## Source excerpt
Autonomous and Predictive handover method includes trigger,
preparation, and handover steps. Handover is triggered when
handover management 225 receives a handover request from QoS
management 227 as a result of detecting unacceptable quality of
service. It can also be triggered when a user carries an active
call into an edge access point of a location area. Once a handover
is triggered, handover management 225 prepares for handover by
identifying at least one target location areas. In conjunction with
personal mobility assistant 111 and call orchestration 220, at the
appropriate time based on some predictive probability of when the
user is about to cross the handover boundary, handover management
225 initiates call connections via identified target location
areas. If the handover is determined to be between networks,
handover management 225 looks up the network number to be connected
from the user's preference information within information storage
242. A call connection is established from the appropriate
interface from network gateway 123 to mobile station 110. Note that
in one embodiment both existing and new connections terminate on
the same dual mode mobile station 110. This also occurs when an
existing connection and a new connection terminate on separate
mobile stations 110, such as in the case of handing over a call
from a single mode WiFi handset to a single mode cellular handset.

## Given data

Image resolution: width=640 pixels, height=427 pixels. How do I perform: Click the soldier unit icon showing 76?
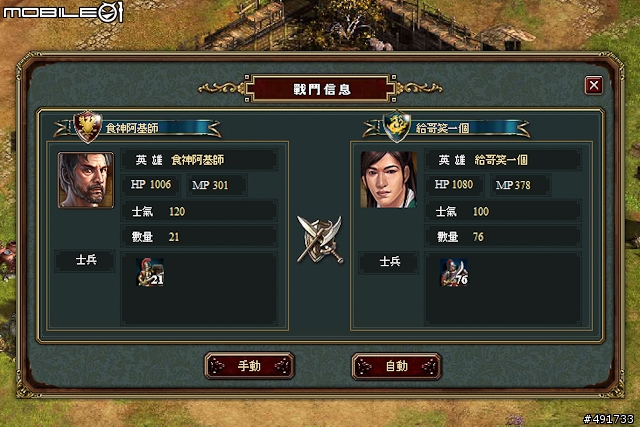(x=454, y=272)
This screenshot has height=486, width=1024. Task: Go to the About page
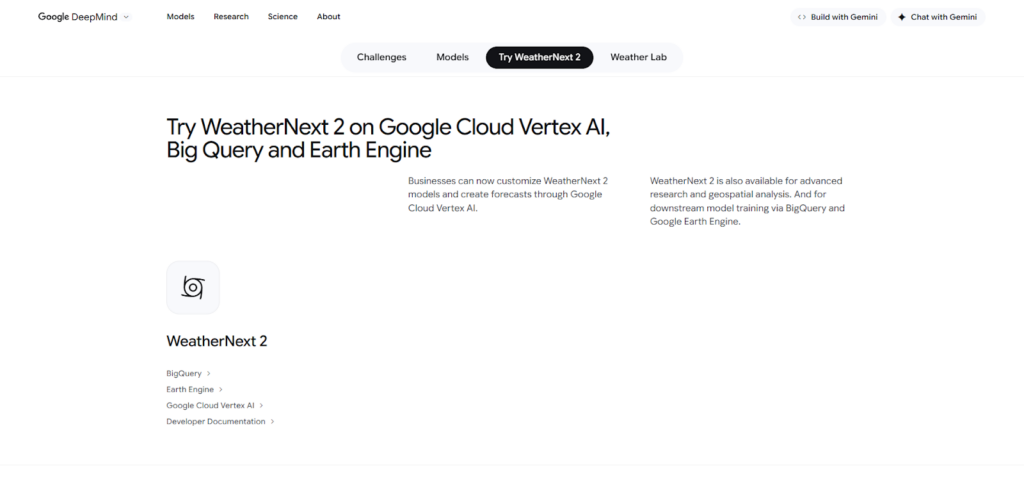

## Set tasks
1. Translate this sentence from the handover excerpt into Spanish: "Handover is triggered when handover management 225 receives a handover request from QoS management 227 as a result of detecting unacceptable quality of service."
2. According to the handover excerpt, where does handover management 225 look up the network number when the handover is between networks?
3. Please summarize the handover excerpt in two sentences.

## Answers to the tasks
1. El traspaso se activa cuando la gestión de traspasos 225 recibe una solicitud de traspaso de la gestión de QoS 227 como resultado de detectar una calidad de servicio inaceptable.

2. In the user's preference information within information storage 242.

3. The autonomous and predictive handover method has trigger, preparation, and handover steps, and handover is triggered either by a request from QoS management 227 after unacceptable quality of service is detected or when a user carries an active call into an edge access point of a location area. Handover management 225 then identifies at least one target location area and, with personal mobility assistant 111 and call orchestration 220, initiates call connections through those areas at a time based on a predictive probability of when the user will cross the handover boundary.